In recordings that will be played during the trial, Browne said, Allen will be heard bragging that, "I own so and so's ass," Browne said - everyone from Alaska legislators to the state's most powerful politicians, U.S. Sen. Ted Stevens and Congressman Don Young - because of his financial assistance to them or their political campaigns.
In fact, Allen is owned by the government, Brown said. He cut a deal with federal prosecutors that spared Allen's children from prosecution, spared his company from prosecution, and may spare Allen a lengthy jail sentence, the lawyer said.
Assistant U.S. Attorney Joe Bottini said the case is about how Kohring, elected seven times from Wasilla, a city of 6,800 about an hour's drive north of downtown Anchorage, used his position to receive cash.

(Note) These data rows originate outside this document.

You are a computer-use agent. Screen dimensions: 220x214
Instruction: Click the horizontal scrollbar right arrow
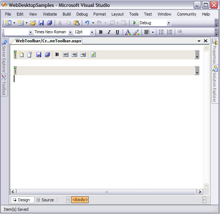[199, 192]
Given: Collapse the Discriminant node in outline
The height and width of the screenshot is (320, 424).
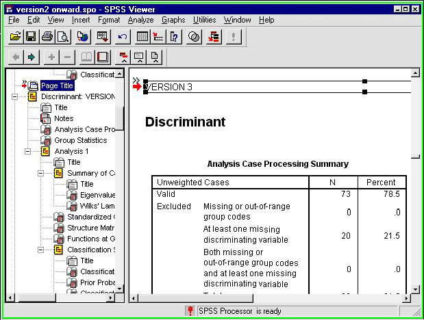Looking at the screenshot, I should [15, 96].
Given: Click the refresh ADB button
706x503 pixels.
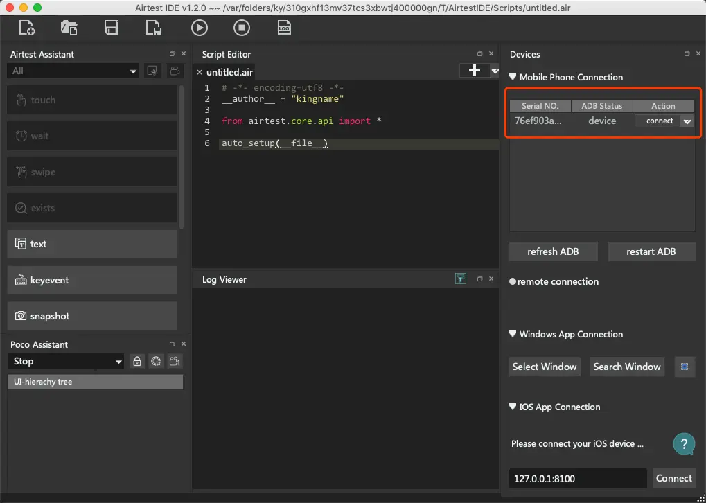Looking at the screenshot, I should [553, 252].
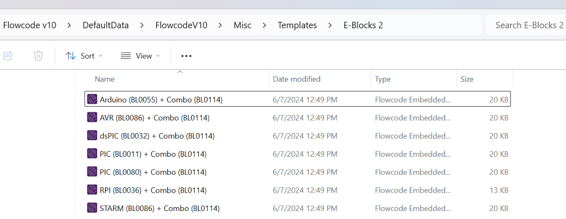
Task: Open the Sort dropdown menu
Action: (84, 56)
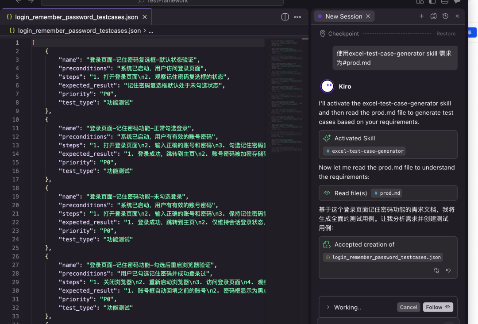Image resolution: width=478 pixels, height=324 pixels.
Task: Select the New Session chat tab
Action: pyautogui.click(x=343, y=16)
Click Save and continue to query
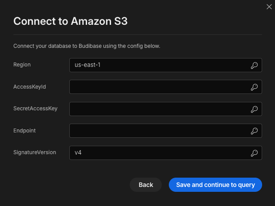275x206 pixels. (x=215, y=185)
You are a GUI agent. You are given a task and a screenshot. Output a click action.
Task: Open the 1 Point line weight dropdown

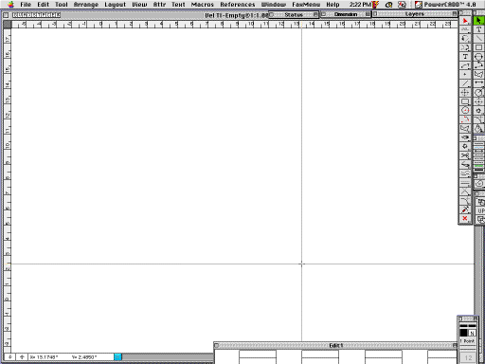click(468, 341)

"This case is about the misuse of a position of public trust for personal gain," Bottini said.
Kohring took cash payments from Allen, CEO of VECO Corp., and was "ready, willing and able to help the people who were paying him," Bottini said.

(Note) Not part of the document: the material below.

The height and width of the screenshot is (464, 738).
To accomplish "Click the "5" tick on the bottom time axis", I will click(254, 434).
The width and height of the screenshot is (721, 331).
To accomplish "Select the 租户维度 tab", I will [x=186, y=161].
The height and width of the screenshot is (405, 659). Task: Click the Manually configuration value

Wiretaps and secret video recordings made by the FBI during the 2006 legislative session will show that, Bottini said.
Allen and Rick Smith, a VECO vice president, will testify they badly wanted the Alaska Legislature in 2006 to approve new oil tax legislation, known as the Petroleum Production Tax, or PPT. The measure, promoted as a way to provide a stable tax climate in Alaska, was sought by major petroleum producers before they would consider building a multibillion dollar natural gas pipeline tapping vast reserves on the state's North Slope. VECO would have been in line to bid on lucrative construction and maintenance contracts if that project had been built.
"You're going to hear that they pushed a little too hard, that they went over the line," Bottini said.

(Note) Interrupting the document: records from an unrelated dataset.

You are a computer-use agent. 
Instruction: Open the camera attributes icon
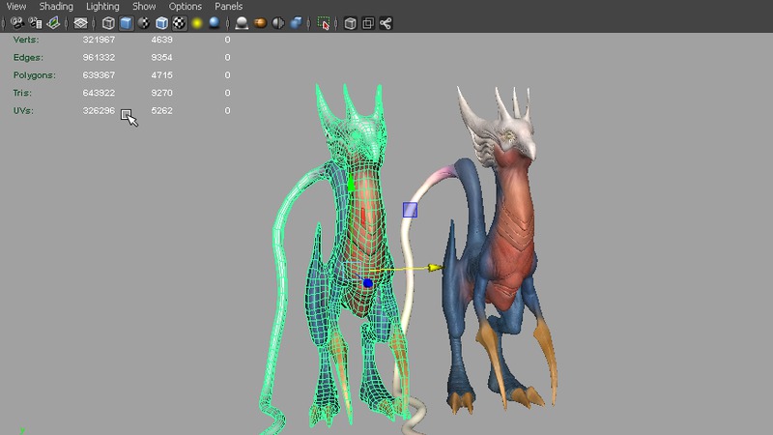[x=36, y=22]
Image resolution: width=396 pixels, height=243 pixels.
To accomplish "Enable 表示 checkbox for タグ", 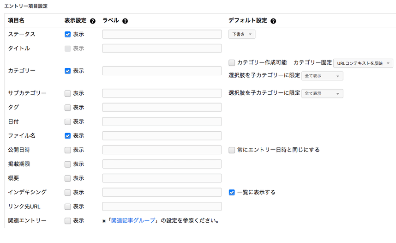I will [x=68, y=108].
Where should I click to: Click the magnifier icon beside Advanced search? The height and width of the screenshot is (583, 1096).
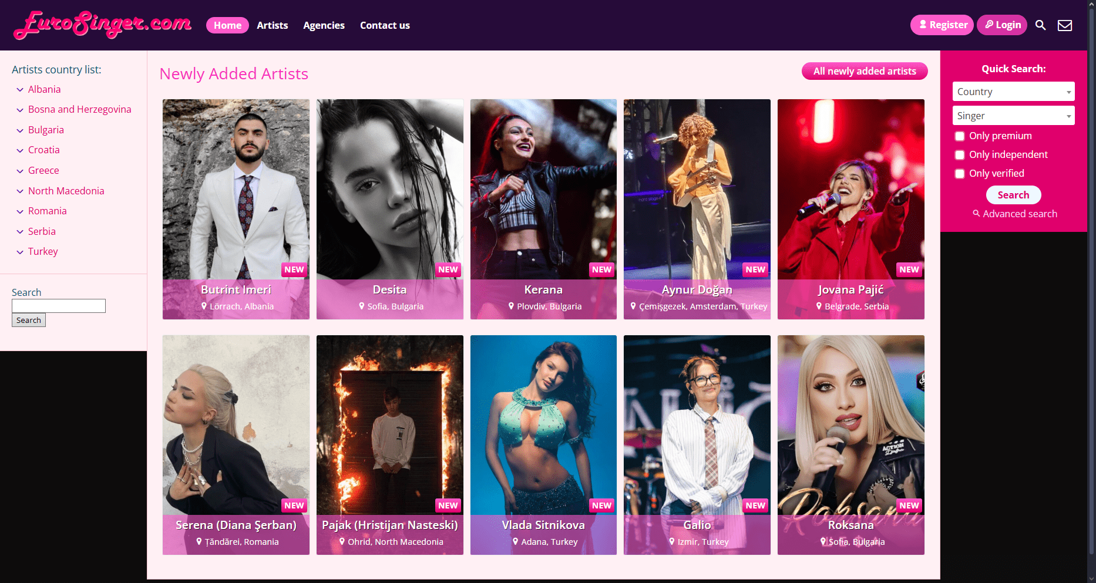click(976, 213)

Allen and Smith pleaded guilty in May to bribery.
Kohring is accused of demanding and accepting at least $2,600 and a $3,000 job for a nephew from Allen or Smith in exchange for his support on pipeline legislation. Prosecutors also contend Kohring solicited $17,000 to pay off a credit card bill.
In return for cash payments, according to the prosecution case, Kohring did Allen's bidding. Prosecutors say Kohring at Allen's request released a a bill that had been stalled in a committee he chaired. Prosecutors say Kohring fired aide Eric Musser because Musser filed an ethics complaint against an Allen favorite, former state Rep. Bev Masek, R-Willow.
Prosecutors say Kohring voted for and lobbied other legislators to support a version of the oil tax bill desired by the VECO officials. They also say he repeatedly offered to assist Allen and Smith on the natural gas pipeline legislation.
Browne told jurors the government's case against Kohring lacks a crucial element at the heart of the alleged conspiracy. Kohring never voted for the oil tax legislation VECO sought, Browne said.